I had an interesting hour long phone interview with the lead engineer at a startup that apparently went through a big crash, with major bad press, where almost everyone left. But now they're back for incarnation #2. All the C-level people are new, but this engineer has been around a while. So yeah - lots of dysfunction - which is a concern.
They have a node app that sat there on node .10.x for 5 years w/o updating node or any packages. He just recently updated it. But they're calling it a "monolith" and they want to break it into microservices. I'd be coming in to help build out the microservice platform and making a lot of decisions.
Fortunately I have a lot of experience in that area. Unfortunately all my experience tells me that unless you're Netflix - you're probably better off with a well-written monolith or a few smaller apps.

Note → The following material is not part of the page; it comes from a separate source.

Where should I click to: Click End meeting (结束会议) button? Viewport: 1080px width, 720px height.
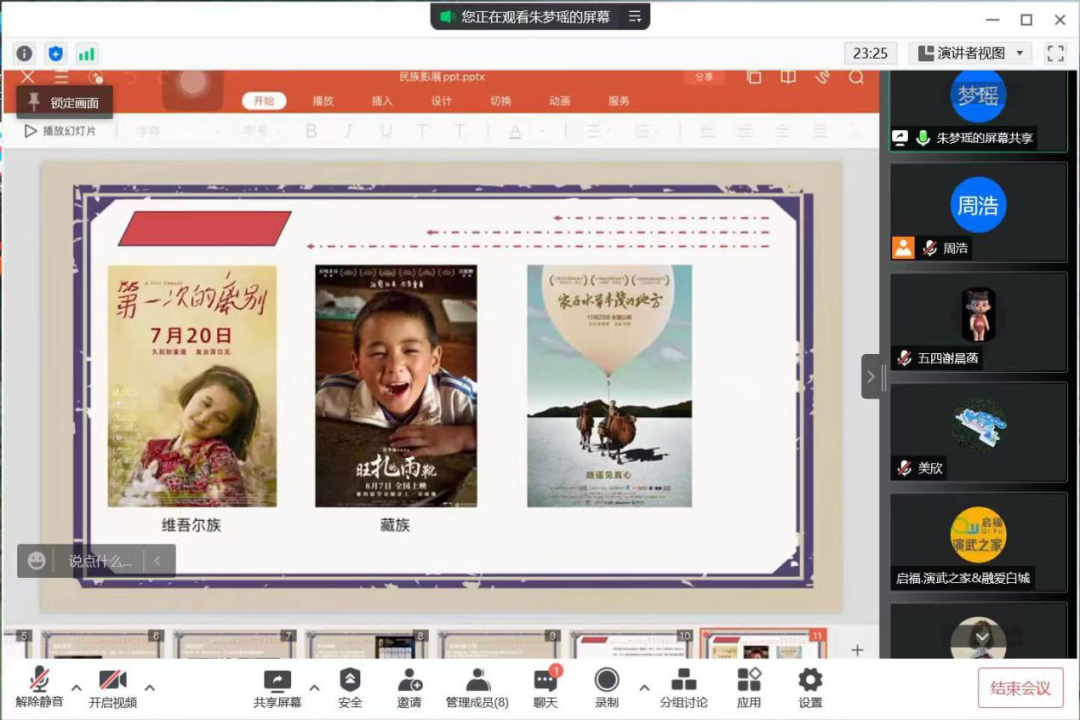[1020, 688]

Just a few of the problems I've seen:
- You gotta have full-blown DevOps out the gate. Figuring out CI/CD from scratch as you build out microservices leads to a huge mess.
- You always need some level of app-level governance across microservices - which to some degree turns your microservices back into a big app.

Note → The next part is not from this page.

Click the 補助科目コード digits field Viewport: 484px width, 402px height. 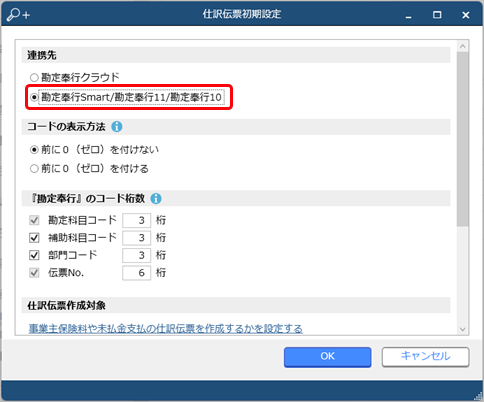136,238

- Versioning and deprecation are not trivial problems and require coordination with clients.
- Shared library vs. microservice generator vs. let devs wing it is an ongoing tug-of-war with downsides to each approach.

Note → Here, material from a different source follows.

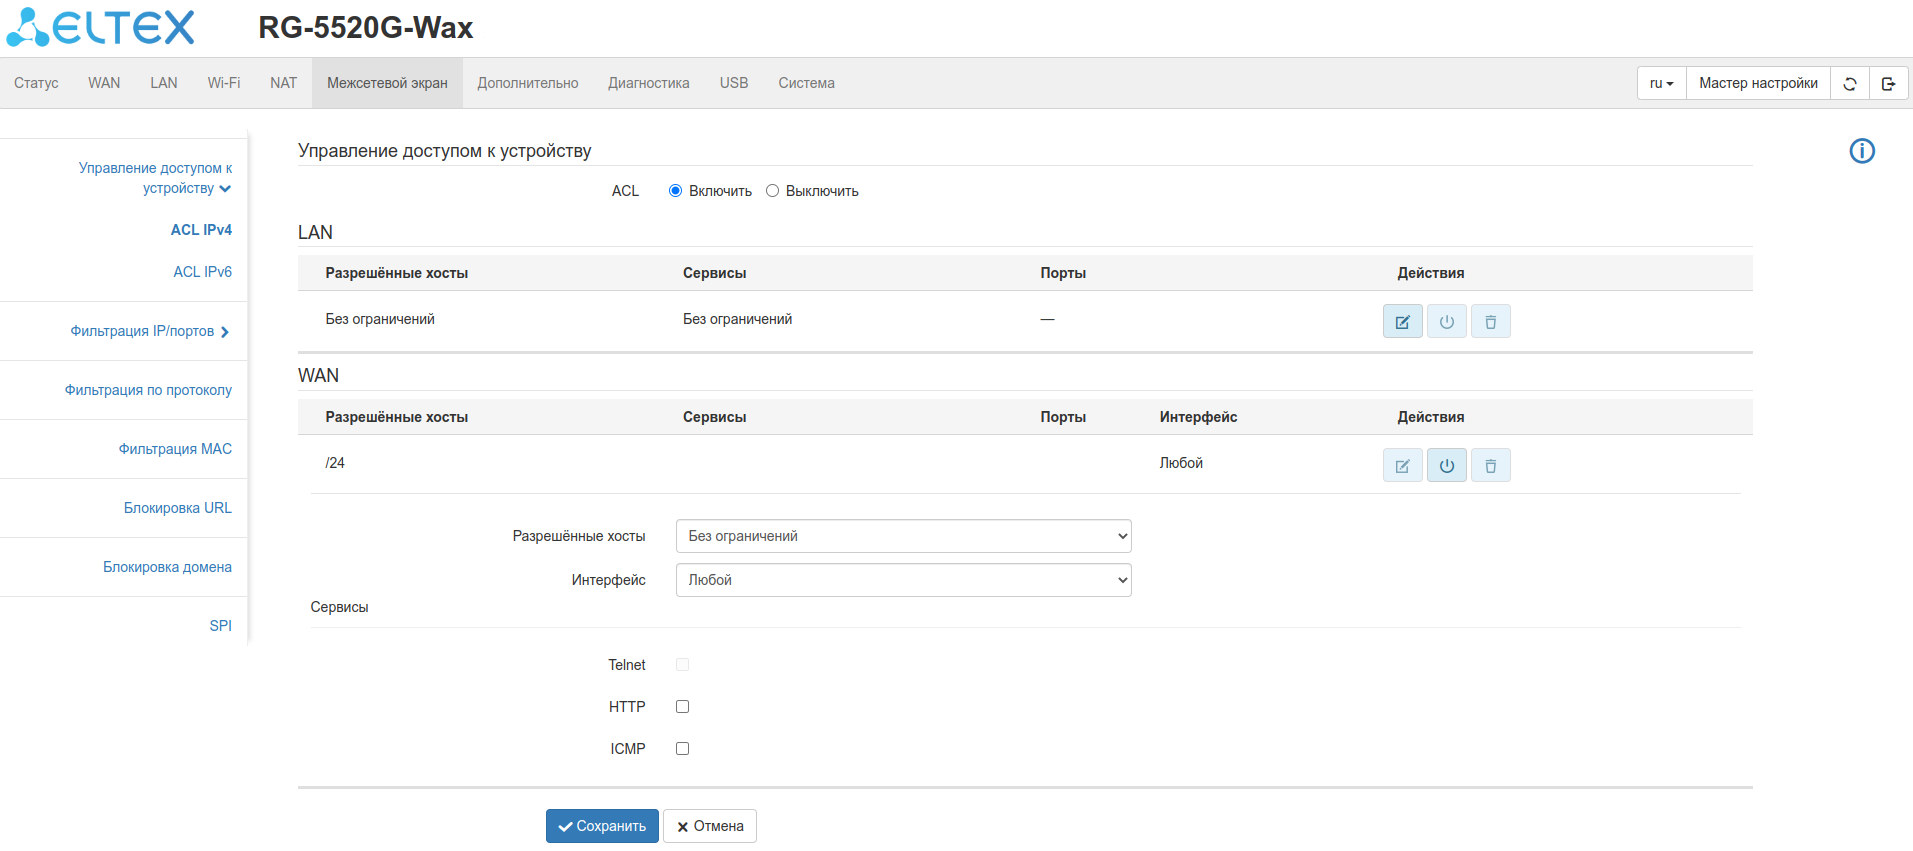This screenshot has width=1913, height=851.
Task: Delete the WAN /24 rule
Action: point(1490,466)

- Reporting and logging are exponentially harder.
- Allowing any microservice to talk to any other microservice can get out of hand and quickly lead to mistakes that can't be undone - like fixing a malformed end-point. You can add something like a service bus - where at least you can fix things in a global place. But that adds a ton more complexity and it's own issues of course.
- Each microservice getting it's own cordoned-off database leads to all kinds of contortions and extra chattiness. Sharing a DB is supposed to be an anti-pattern.
These are just a few off the top of my head. Basically I see no way that "Hey, we're still figuring out a lot of things as we go, but we know we want microservices" ends well.
Do companies generally still think microservices are the way to go, or are they kind of coming to the same conclusions?
I'll laugh if Netflix comes out with a "Why we are sunsetting our microservices and going back to a monolith" blog post in a few years.
Last edited by suzzer99; 07-15-2018 at 10:10 PM.